*Passage shown:*

====================

The quickest way to spoil a good converter is sloppy analogue hygiene. Even with the right bit depth and sample rate, poor wiring, a noisy reference, or ground loops will add jitter and error. Treat the path from sensor to ADC like a delicate instrument: keep it short, quiet, band‑limited, and referenced to a clean ground and `V_ref`. This is where accurate “how to convert analogue to digital” turns into repeatable results.

- **Grounding:** Use a single‑point (star) ground; return the sensor ground near the ADC ground. Keep analogue and digital currents separate to avoid ground bounce.

- **Reference care:** Keep `V_ref` stable and quiet; decouple close to the pin. With ratiometric sensors, using their supply as `V_ref` cancels supply variation.

- **Filtering:** Add an RC low‑pass before the ADC as an anti‑alias filter; set its cutoff below your bandwidth of interest.

- **Source impedance:** Ensure the sensor/divider can drive the ADC’s sample‑and‑hold; buffer high‑impedance sources with an op‑amp.

- **Cabling and layout:** Short runs, twisted pair for low‑level signals, keep away from PWM/motor traces; shielded cable with the shield grounded at one end.

- **Sampling hygiene:** Discard the first reading after channel switches; average or oversample multiple reads to reduce noise; decouple supplies near the MCU/ADC.

## From codes to volts: formulas, calibration, and examples

Once you’ve sampled and encoded, turning ADC codes into real‑world volts is a straight conversion. For a unipolar `n`‑bit ADC with reference `V_ref`, the step size is `LSB = V_ref / 2^n` and the ideal transfer is `V_in ≈ code × V_ref / (2^n − 1)`. Because readings are ratiometric to `V_ref`, the absolute accuracy depends on your reference’s tolerance and noise; quantisation adds about ±0.5 LSB uncertainty.

- **Quick examples:**
  - 10‑bit Arduino at `V_ref = 3.3 V`, `code = 512` → `V ≈ 512 × 3.3 / 1023 ≈ 1.65 V`.
  - 10‑bit Arduino at `V_ref = 5.0 V`, `code = 334` → `V ≈ 334 × 5 / 1023 ≈ 1.63 V`.
  - 12‑bit, `V_ref = 5.0 V` → `LSB ≈ 5 / 4096 ≈ 1.22 mV`.

- **Two‑point calibration (recommended):**
  1. Apply a known low voltage `V1`, record `c1`. Apply a known high voltage `V2`, record `c2`.
  2. Compute `m = (V2 − V1) / (c2 − c1)` and `b = V1 − m × c1`.
  3. Convert future readings with `V ≈ m × code + b`. Average multiple samples to reduce noise.

- **Tip:** With ratiometric sensors, use the sensor’s supply as `V_ref` so supply drift cancels in the ratio.

## Choosing the right ADC or microcontroller for your project

Start with what the signal demands: how fast it changes (bandwidth) and how finely you need to resolve it (resolution/LSB). Those two answers steer you to the right architecture and whether the microcontroller’s built‑in ADC is enough or you need an external converter with a cleaner reference, lower noise, or higher speed.

- **Bandwidth and rate:** Set `f_s ≥ 2 × f_max`. Built‑in MCU ADCs (e.g., Arduino’s 10‑bit) suit low‑to‑moderate rates; for hundreds of kS/s to MS/s, pick a fast SAR or pipeline ADC.

- **Precision (bits/LSB):** For general sensors, 10–12 bits are fine; for instrumentation, weigh 16–24‑bit sigma‑delta with tight `V_ref` for sub‑millivolt steps.

====================

*Data:*
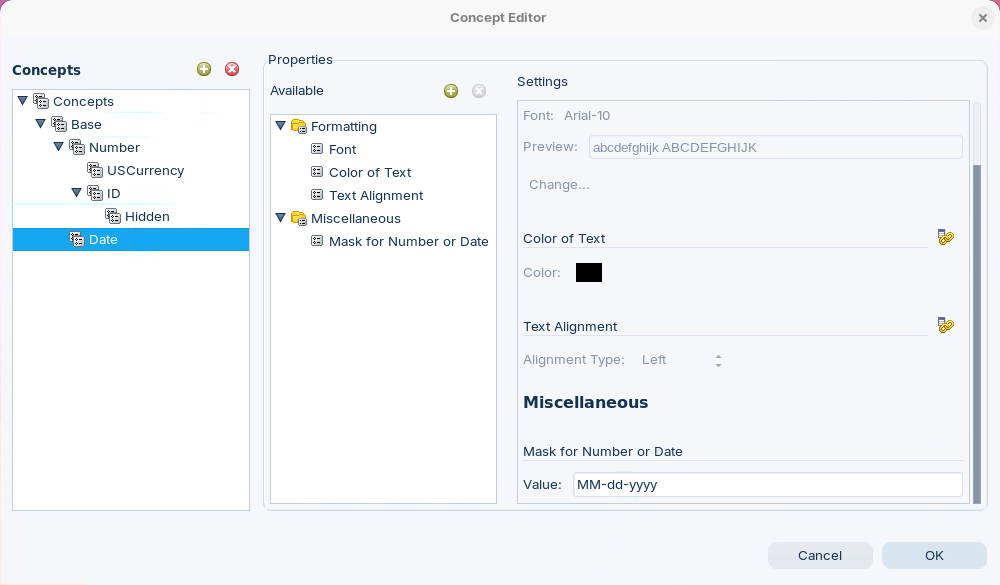Click the green add property icon
The height and width of the screenshot is (585, 1000).
tap(451, 91)
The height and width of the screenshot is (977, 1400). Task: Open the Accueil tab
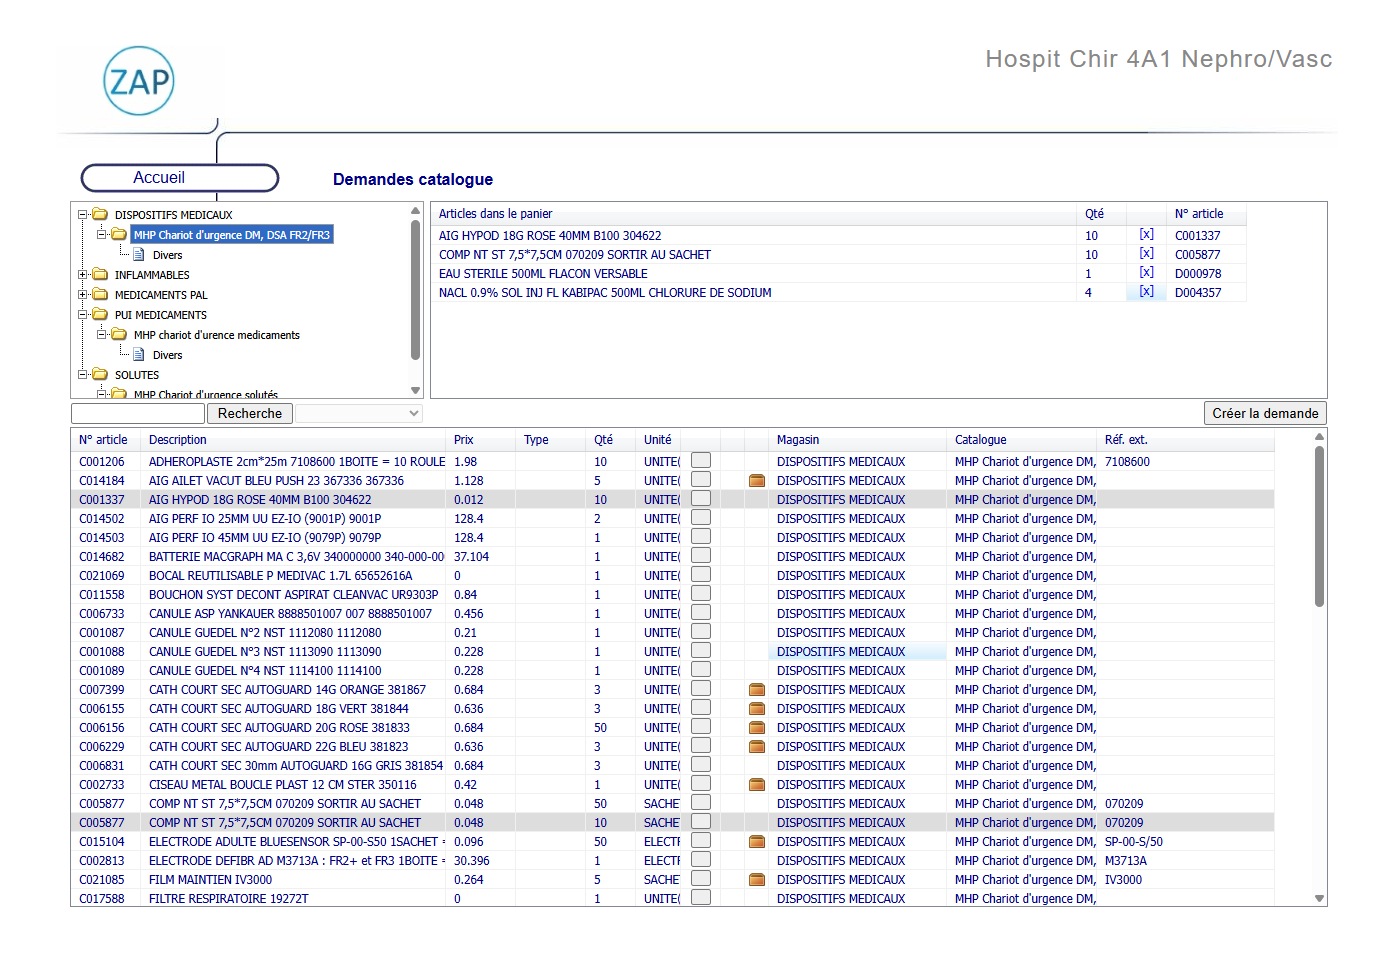coord(180,178)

====================

*To do:* According to the passage above on analogue-to-digital conversion, why should a ratiometric sensor's own supply be used as `V_ref`? Answer in one to three sentences.

*Finished task:* ADC readings are ratiometric to `V_ref`. If the sensor's supply also serves as the reference, any variation or drift in that supply cancels out in the ratio.